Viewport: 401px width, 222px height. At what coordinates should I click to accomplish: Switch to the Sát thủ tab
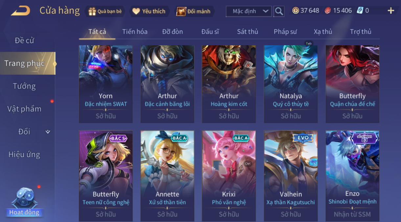tap(248, 32)
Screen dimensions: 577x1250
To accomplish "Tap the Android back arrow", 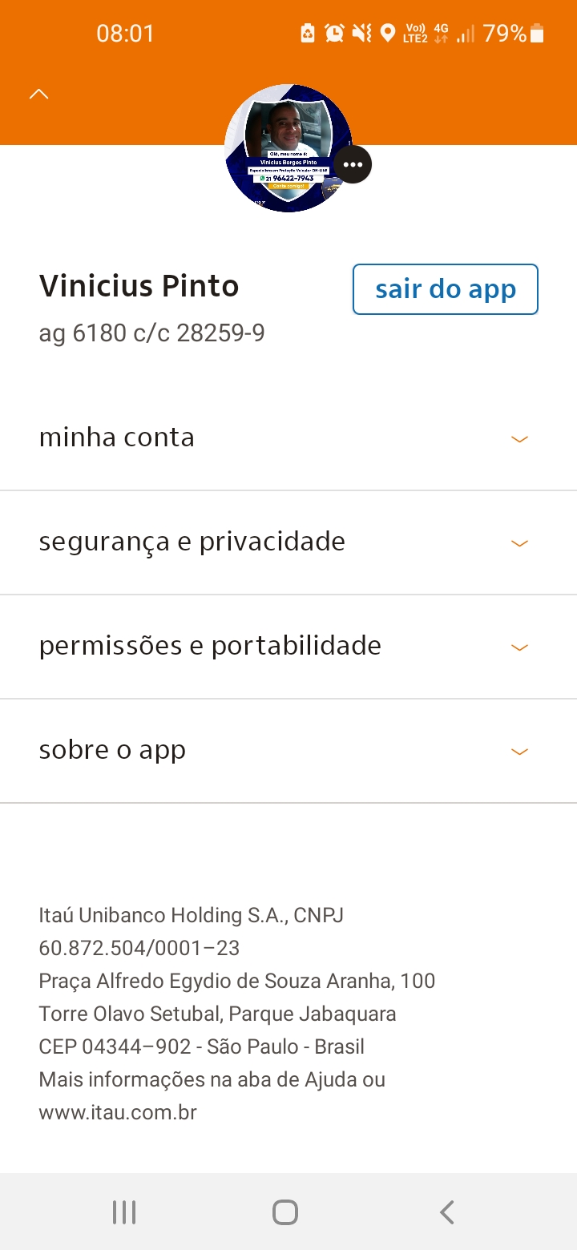I will tap(447, 1212).
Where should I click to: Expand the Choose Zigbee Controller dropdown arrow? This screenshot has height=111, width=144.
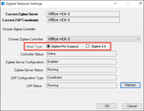click(138, 39)
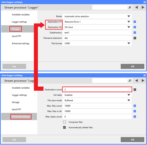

-------

» The problem
Nothing but the lines from the line holding "Where should I" through the last line of the entries above is to be reproduced, exactly and without pictures.

» Exercise result
Where should I click to: Expand the Choose Zigbee Controller dropdown arrow? This screenshot has height=111, width=144.
click(138, 39)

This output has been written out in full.